Moscow: Russian President Vladimir Putin on Saturday announced that Russia will suspend its participation in the Intermediate-Range Nuclear Forces (INF) Treaty in a mirror response to the US' decision.
"We will proceed as follows. We will come up with a tit-for-tat response. American partners have announced the suspension of their participation in the treaty, and we are suspending it as well," Putin said at a meeting with Russian Foreign Minister Sergei Lavrov and Defence Minister Sergei Shoigu, according to a Kremlin transcript, Xinhua reported.
The US administration announced on Friday that the US is withdrawing from the INF Treaty with Russia within six months, starting from February 2.
Noting that the US has begun developing and manufacturing weapons, Shoigu proposed to develop new arms including ground-based complexes of hypersonic medium-range and shorter-range ballistic missiles.

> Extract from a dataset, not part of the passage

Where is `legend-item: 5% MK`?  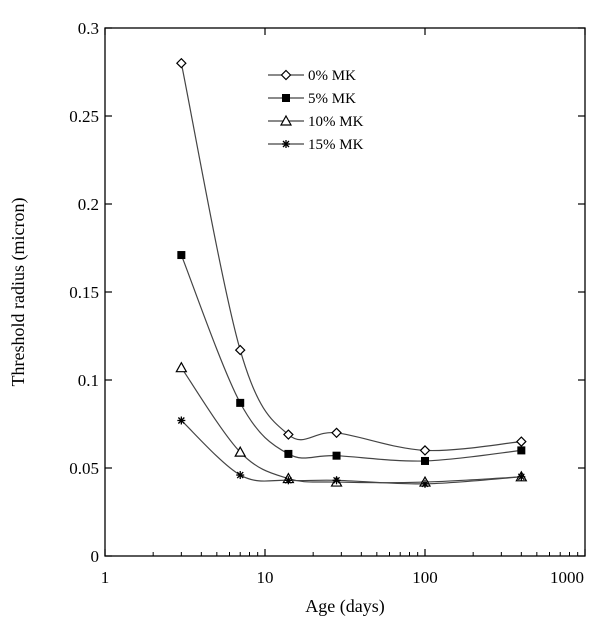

Shoigu's proposal has Putin's support.
"They announced that they (the US) are engaged in research and development work, and we will do the same," Putin said.
The president requested more information on the execution of Russia's state defence programmes, including the Dagger hypersonic air-launched ballistic missile, the Peresvet combat laser systems, the newest Avangard hypersonic missile defence system and the Sarmat missile.
He also noted that some countries are starting to deploy weapons in space, saying that it is necessary to come up with certain plans to counter this "possible threat."
Despite the retaliatory measures, Russia will not be dragged into an arms race, Putin said.
"I want to draw your attention to the fact that we should not and will not be drawn into an expensive arms race," he told the ministers.
The INF Treaty was signed in 1987 between the then Soviet Union and the US on the elimination of intermediate-range and shorter-range missiles.
Moscow and Washington have been accusing each other of violating the agreement in recent years amid increasing tensions.
In October, US President Donald Trump said Washington would pull out of the INF Treaty on account of Russia's alleged breach of the agreement, a charge which Moscow has repeatedly denied.